German automation technology company

The Ifm Group (stylized as ifm group) is a German automation technology company, specialized in components for industrial companies. Its headquarters are located Essen, Germany. The company is considered the inventor of inductive proximity sensors.

==History==
Ifm was founded in 1969 by electrical engineer Robert Buck and salesman Gerd Marhofer under the name Ifm electronic geräte gmbh+co kg. Buck and Marhofer had worked together in the development and marketing of non-contact sensors. In the same year, Buck and Marhofer introduced inductive proximity sensors under the name efector to the market. In the early years, Bernd Rüsing also served as managing director but left the company in 1971.
In the following years, the company grew and expanded into different countries. While having 16 employees in 1970 and sales of 409,000 euros, the company had 260 employees in 1983 and subsidiaries in six different locations, generating 14,8 million in sales.

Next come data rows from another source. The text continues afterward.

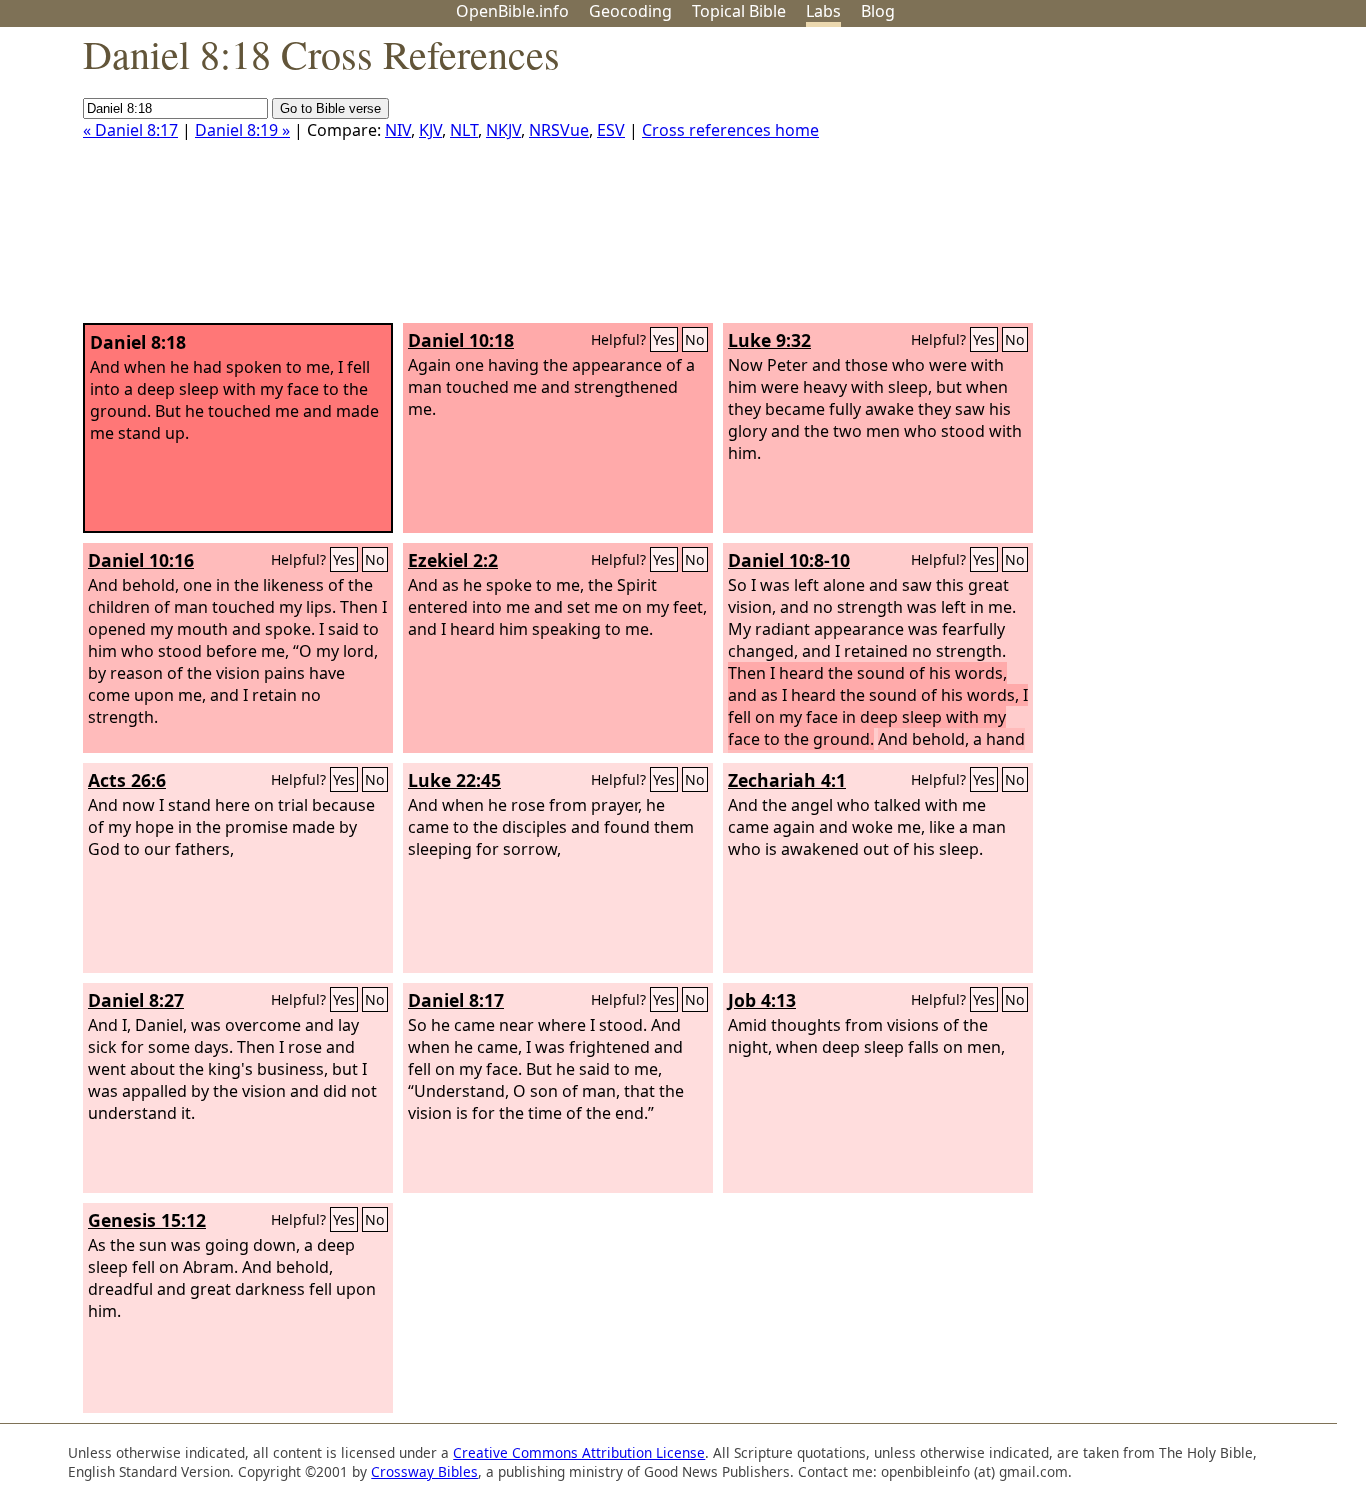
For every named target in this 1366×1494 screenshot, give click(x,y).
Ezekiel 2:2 (453, 560)
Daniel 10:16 (141, 560)
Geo (630, 11)
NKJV (503, 130)
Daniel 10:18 (461, 340)
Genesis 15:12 (147, 1220)
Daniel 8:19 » (242, 130)
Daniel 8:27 (136, 1000)
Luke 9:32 (769, 340)
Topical (739, 11)
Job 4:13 (762, 1000)
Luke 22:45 (454, 780)
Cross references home (730, 130)
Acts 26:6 (127, 780)
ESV (611, 130)
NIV (398, 130)
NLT (464, 130)
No (695, 339)
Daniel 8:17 (456, 1000)
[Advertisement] (1164, 183)
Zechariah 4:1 (787, 780)
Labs (823, 11)
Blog (878, 11)
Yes (664, 339)
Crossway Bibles (424, 1471)
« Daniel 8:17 (130, 130)
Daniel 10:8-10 (789, 560)
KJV (430, 130)
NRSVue (559, 130)
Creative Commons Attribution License (579, 1452)
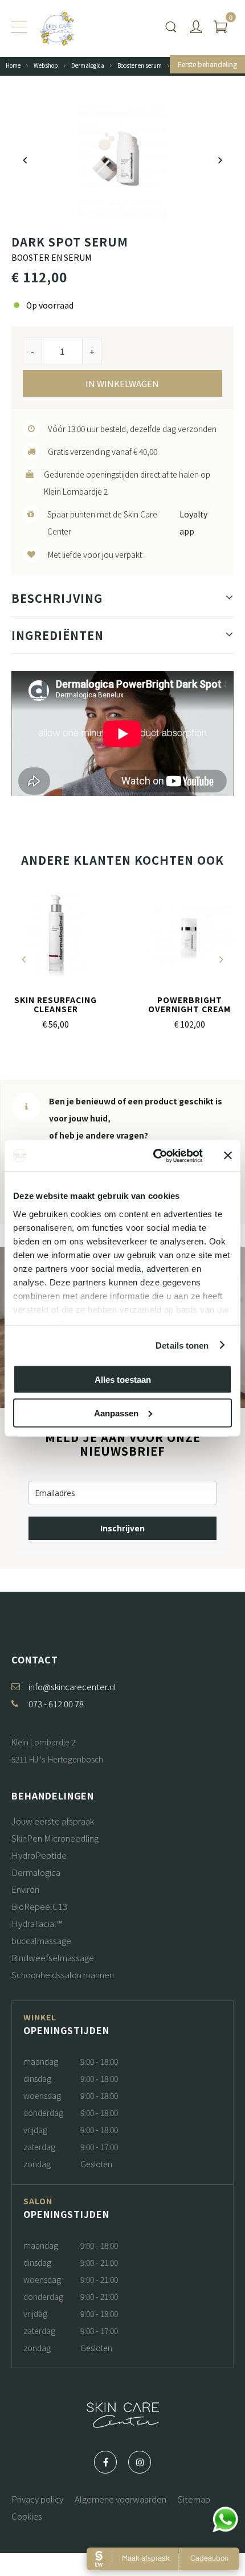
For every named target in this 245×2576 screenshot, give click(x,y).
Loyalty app (193, 522)
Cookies (26, 2516)
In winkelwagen (122, 383)
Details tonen (182, 1345)
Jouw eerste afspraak (52, 1821)
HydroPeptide (39, 1855)
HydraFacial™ (36, 1923)
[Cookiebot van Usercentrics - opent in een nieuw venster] (154, 1155)
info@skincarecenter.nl (72, 1686)
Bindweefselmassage (52, 1957)
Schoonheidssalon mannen (62, 1975)
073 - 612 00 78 (56, 1703)
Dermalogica (35, 1872)
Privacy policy (37, 2499)
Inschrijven (122, 1528)
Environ (25, 1889)
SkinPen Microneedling (55, 1838)
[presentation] (24, 160)
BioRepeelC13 (39, 1906)
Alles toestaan (123, 1379)
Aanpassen (116, 1413)
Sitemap (194, 2499)
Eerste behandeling (207, 64)
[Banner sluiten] (228, 1156)
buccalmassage (41, 1940)
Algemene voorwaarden (120, 2499)
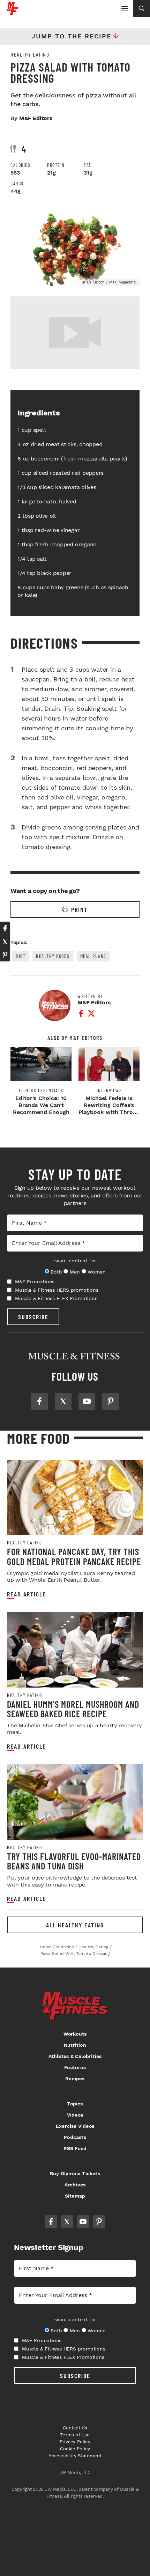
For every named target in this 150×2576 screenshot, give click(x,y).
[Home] (12, 12)
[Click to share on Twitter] (5, 941)
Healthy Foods (53, 956)
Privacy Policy (75, 2441)
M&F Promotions (34, 1281)
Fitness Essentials (41, 1090)
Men (75, 1272)
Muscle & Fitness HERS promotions (56, 1290)
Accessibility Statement (75, 2455)
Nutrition (75, 2045)
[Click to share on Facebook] (5, 928)
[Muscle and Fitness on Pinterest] (110, 1401)
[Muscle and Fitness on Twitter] (63, 1401)
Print (79, 909)
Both (56, 1272)
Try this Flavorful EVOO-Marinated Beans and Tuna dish (74, 1861)
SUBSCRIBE (33, 1317)
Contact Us (75, 2427)
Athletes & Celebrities (75, 2056)
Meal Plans (93, 956)
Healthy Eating (29, 54)
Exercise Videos (75, 2126)
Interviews (109, 1090)
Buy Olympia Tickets (75, 2173)
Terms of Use (75, 2434)
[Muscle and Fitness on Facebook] (39, 1401)
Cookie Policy (75, 2448)
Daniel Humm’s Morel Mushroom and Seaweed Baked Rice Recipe (73, 1709)
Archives (75, 2184)
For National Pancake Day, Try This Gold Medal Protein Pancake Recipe (74, 1556)
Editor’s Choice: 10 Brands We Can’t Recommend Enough (41, 1105)
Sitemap (75, 2196)
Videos (75, 2115)
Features (75, 2067)
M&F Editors (36, 118)
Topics (75, 2103)
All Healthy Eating (75, 1925)
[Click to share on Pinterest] (5, 954)
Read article (26, 1594)
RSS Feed (75, 2148)
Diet (20, 956)
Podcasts (75, 2137)
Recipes (74, 2078)
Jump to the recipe (71, 36)
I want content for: (75, 1260)
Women (96, 1272)
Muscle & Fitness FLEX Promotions (56, 1298)
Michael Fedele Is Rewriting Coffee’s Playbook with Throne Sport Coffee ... (109, 1108)
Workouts (75, 2034)
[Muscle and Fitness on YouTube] (86, 1401)
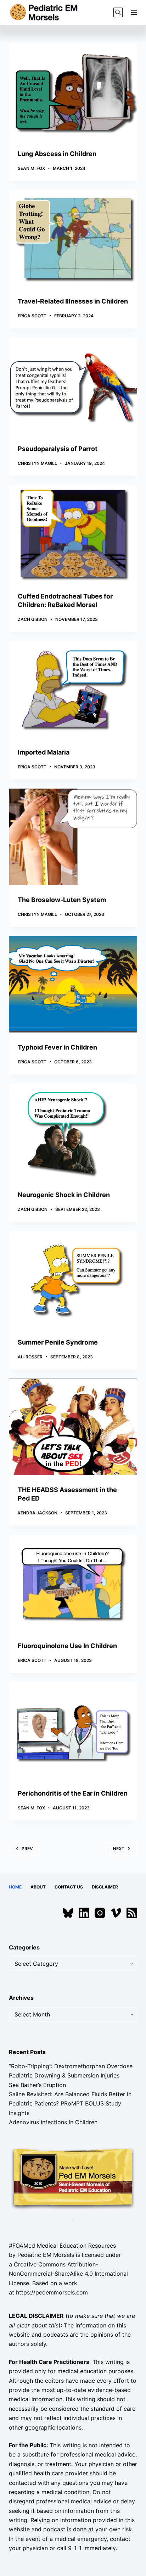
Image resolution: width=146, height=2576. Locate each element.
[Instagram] (100, 1913)
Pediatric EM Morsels (45, 2254)
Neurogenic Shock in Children (64, 1194)
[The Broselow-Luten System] (73, 837)
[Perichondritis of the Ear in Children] (73, 1730)
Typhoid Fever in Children (57, 1047)
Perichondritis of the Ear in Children (73, 1793)
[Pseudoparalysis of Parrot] (73, 386)
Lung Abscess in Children (57, 153)
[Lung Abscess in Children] (73, 91)
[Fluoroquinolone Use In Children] (73, 1583)
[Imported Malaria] (73, 689)
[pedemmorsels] (73, 2177)
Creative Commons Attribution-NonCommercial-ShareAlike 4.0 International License (68, 2274)
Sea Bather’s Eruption (37, 2084)
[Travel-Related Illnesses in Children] (73, 238)
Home (15, 1887)
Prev (27, 1848)
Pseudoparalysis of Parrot (57, 448)
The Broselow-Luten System (62, 899)
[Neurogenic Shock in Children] (73, 1132)
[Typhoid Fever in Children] (73, 984)
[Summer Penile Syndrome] (73, 1279)
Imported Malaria (43, 752)
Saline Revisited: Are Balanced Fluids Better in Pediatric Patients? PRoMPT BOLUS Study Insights (70, 2103)
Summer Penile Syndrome (58, 1342)
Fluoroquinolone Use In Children (67, 1645)
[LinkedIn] (84, 1913)
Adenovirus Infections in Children (53, 2122)
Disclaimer (105, 1887)
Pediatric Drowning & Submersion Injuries (64, 2075)
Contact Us (69, 1887)
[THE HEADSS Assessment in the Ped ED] (73, 1427)
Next (118, 1848)
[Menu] (134, 12)
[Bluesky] (68, 1913)
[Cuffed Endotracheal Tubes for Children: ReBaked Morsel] (73, 533)
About (38, 1887)
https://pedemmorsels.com (52, 2292)
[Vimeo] (116, 1913)
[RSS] (132, 1913)
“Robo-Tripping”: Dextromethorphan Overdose (71, 2066)
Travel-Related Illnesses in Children (73, 301)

Ifm attracted national attention when an attempt was made to bug the company's stand at Interkama trade fair in 1972 in a case of industrial espionage. The following year, Ifm introduced the first electronic speed monitor. In 1990, Ifm published its company philosophy as hardcover book available for all employees. By now, the book has been translated into 16 languages.

==2000 to 2020==
In 2001, Ifm underwent its first generational change with Martin Buck and Michael Marhofer, the sons of the founders, taking over the management after spending five years in a probationary period. By that moment, Robert Buck and Gerd Marhofer immediately stepped away. With him still being connected to the company, Robert Buck died in 2016 after having been responsible for over 650 patents during his lifespan. In 2015, Ifm efector opened its North American headquarters in the Atwater Corporate Center, in Malvern, Pennsylvania. The following year, Barack Obama and Angela Merkel visited the Ifm booth at Hannover Messe fair, where they attracted attention trying on Virtual Reality goggles. In 2018, the Lighthouse smart home camera was introduced to the market making it possible to distinguish between adults, children and pets. That same year, Ifm started construction of The Summit in Siegen, which is now home to four Ifm subsidiaries. The following year, Ifm celebrated its 50th anniversary by reaching a group turnover of 1 billion euros for the first time.

==Since 2020==
In 2022, Ifm built a green factory in Sibiu, Romania. The same year, the company generated 1.3 billion euros in sales. During COVID-19 pandemic, Ifm efector became one of the key suppliers of medical consumables and components in the US. As of 2024, Ifm produced over 18.3 million products, including 9 million sensors annually. The company had more than 8.750 employees in more than 80 countries and 70 subsidiaries worldwide. In April 2024 it was reported that Ifm signed an agreement with US company Microsoft to develop solutions based on Microsoft Azure.

In 2025, it was reported by German newspaper Westdeutsche Allgemeine Zeitung that Ifm is primarily growing in international markets. For economic reasons, the company has not yet implemented its plan to build the new company headquarters on the former RWE site in Essen.